Dempsey/Del Piero Racing
The Dempsey/Del Piero Racing team's No. 10 and No. 27 cars undero inpsections before the race.

During our final preparations, things quickly took a turn for the worse. We found a leaking shock on the No. 10, which would be added to a work list that included replacing every fuel pump in the fuel cell as well as the main and reserve pumps, axles, lower control arms, wheel hubs, complete servicing of the engine and transmission, revising the screen protection for the radiators, preparing 12 sets of wheels and tires for the start of the race, as well as four pages of system checks.

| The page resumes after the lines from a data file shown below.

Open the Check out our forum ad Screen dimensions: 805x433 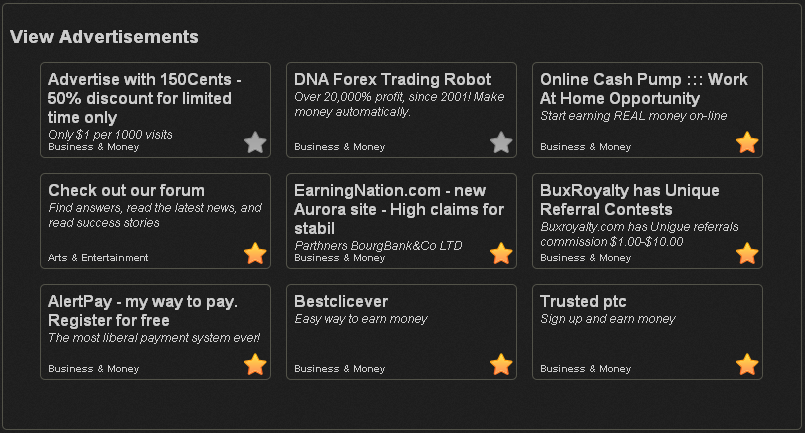coord(126,190)
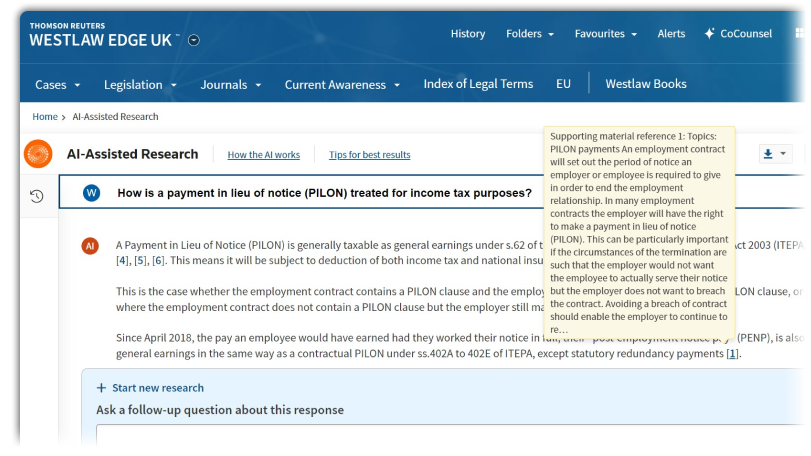Screen dimensions: 811x456
Task: Open the Index of Legal Terms tab
Action: pos(478,84)
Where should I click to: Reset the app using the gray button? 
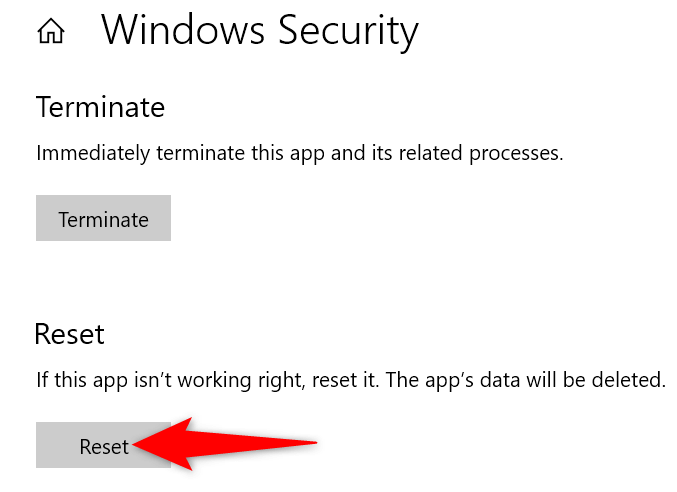coord(103,446)
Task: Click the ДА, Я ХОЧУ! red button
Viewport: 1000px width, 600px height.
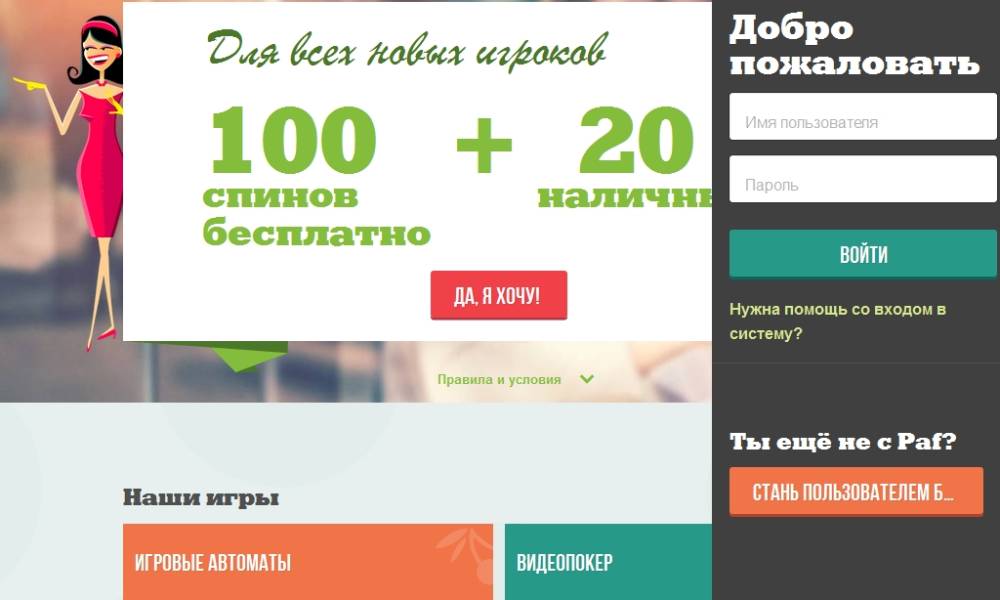Action: [x=499, y=295]
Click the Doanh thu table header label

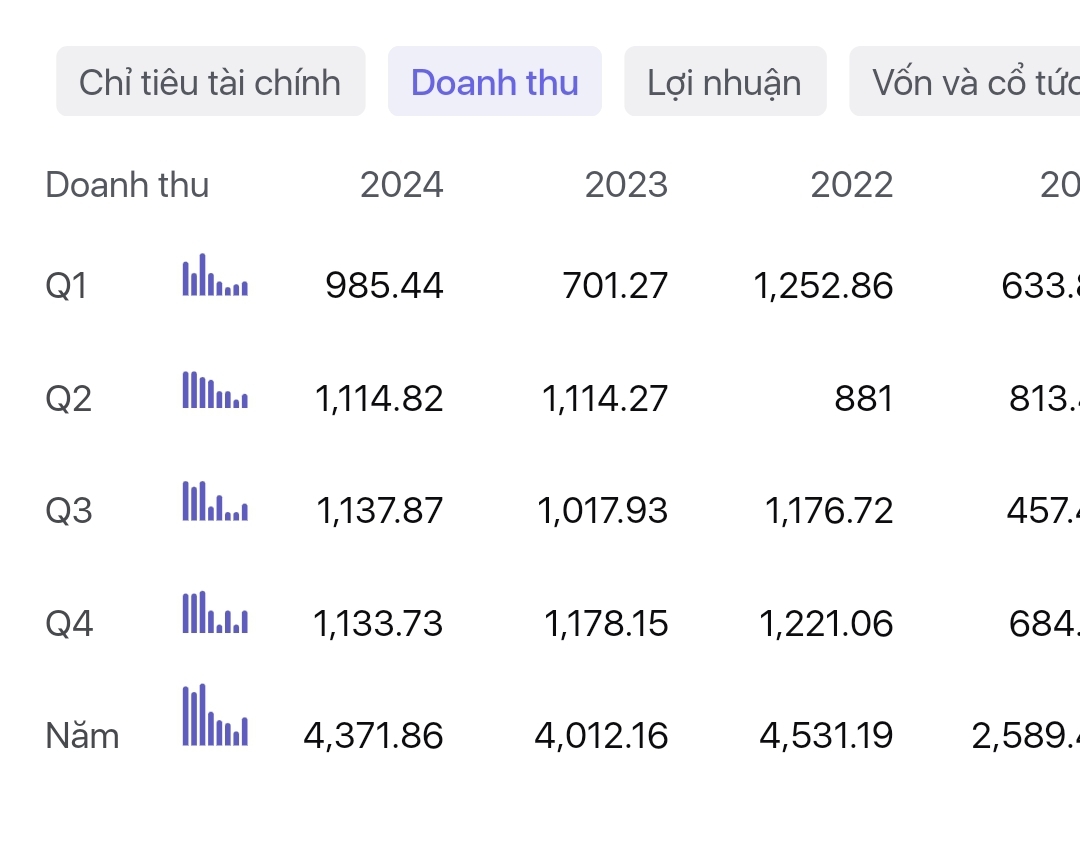coord(127,185)
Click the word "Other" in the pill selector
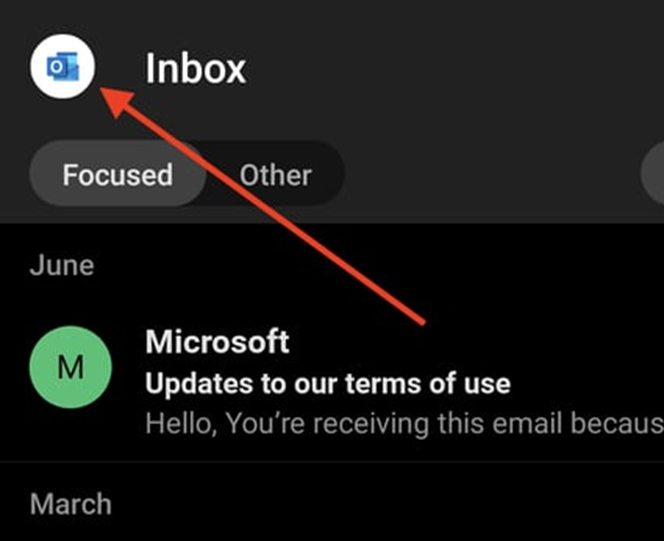Viewport: 664px width, 541px height. pos(276,174)
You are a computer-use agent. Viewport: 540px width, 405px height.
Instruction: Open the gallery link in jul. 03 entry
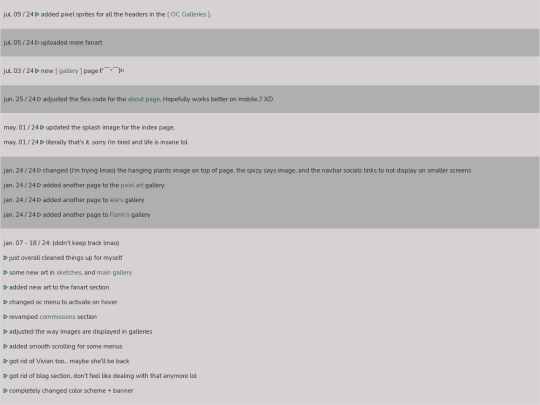(x=69, y=71)
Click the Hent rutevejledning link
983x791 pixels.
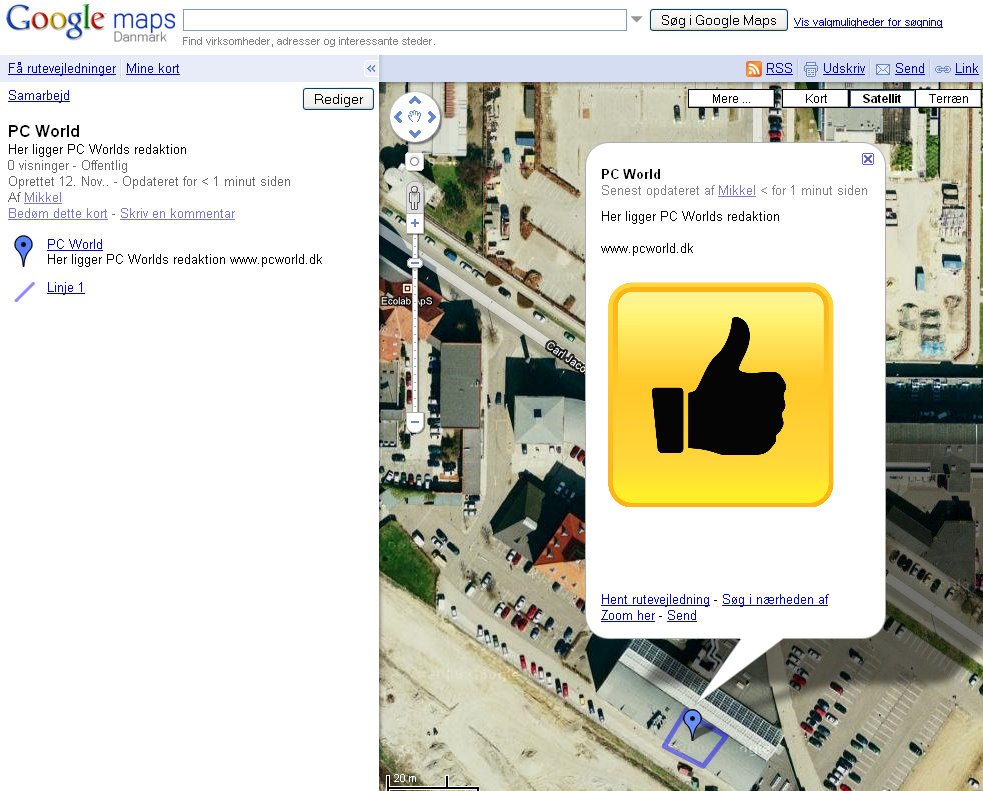[655, 599]
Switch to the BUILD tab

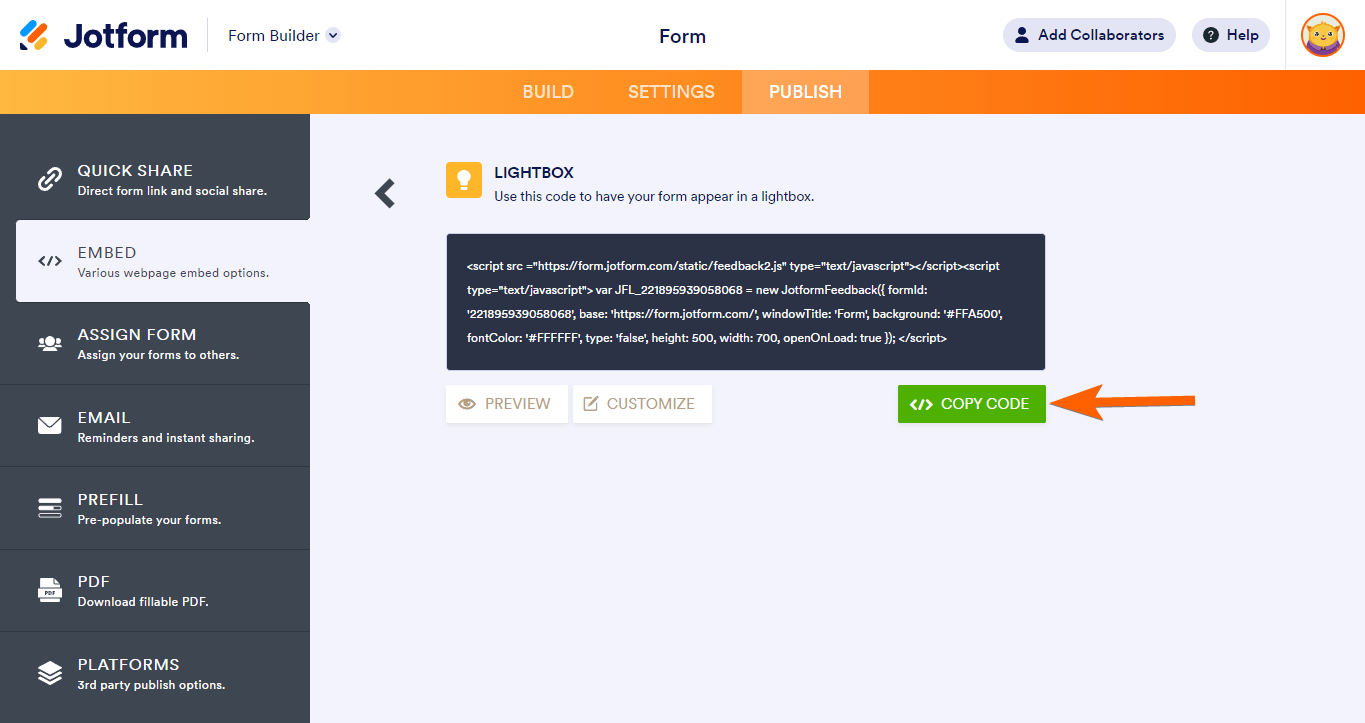click(x=548, y=92)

On the sister car, a transmission issue required a removal of the gearbox and repair at the Porsche Motorsports gearbox specialist who is onsite for ALMS races, as well as another long work list and preparing pit lane with wheel guns and fuel rigs. It was a long day and evening, we hardly noticed the line of well-wishers and autograph seekers who waited hours in line to see Patrick and the other drivers. While they saw glitz, glamour and cool cars; we just saw a never ending checklist.

All of the team's glazed eyes were on the cars for the warm-up, any small mistake during the extensive prerace preparations would require quick resolution since the formation lap would occur only an hour or so after warm-up. Fortunately, the cars got through the warm-up with no major problems and we were ready for the start of the race. While fans streamed in to pit lane for the Fan Walk, I streamed out for a little snack and a quiet place to do some last-minute strategy math.

After the race started and things began to settle down, the math must have worked pretty well as we were leading with the No. 10 car by Hour 3. The No. 27 had lost the lead to a pit-speed penalty, compounded by speeding again while serving the first penalty. As the race progressed, the No. 10 managed to stay near the front, leading again at the nine-hour mark before having to pit twice for flat tires due to car-to-car damage in the right rear and right front.

The race win was slipping away. The No. 27 rallied and was turning great laps, but a spin and subsequent gearbox issues slowed the run to the front for that car as well. In the end, we decided to soldier on, get points for the team and drivers and do the best that we could after getting laps down to the leaders. The team cars finished sixth and seventh after starting first and fifth, which all-in-all is not a bad result for a startup team, but not where we want to be.

As we began the loading process and fans streamed away to their cars, we began thinking about what could have been, and about sleep. The race itself was a grueling test of man and machine, but nothing compared to the effort required to get to the race. Maybe we will get them next time, or the next ...

Cole Scrogham is a strategy and team manager for Dempsey/Del Piero Racing, a start-up Porsche GT3 team in ALMS. Scrogham is a four-time Manhattan Concours winner and eight-time national champion team owner with Porsche brand. He is also a noted author of "Porsche 356 Carrera: Four Cam Production Car" and "Porsche 911 Engine Assembly Guide."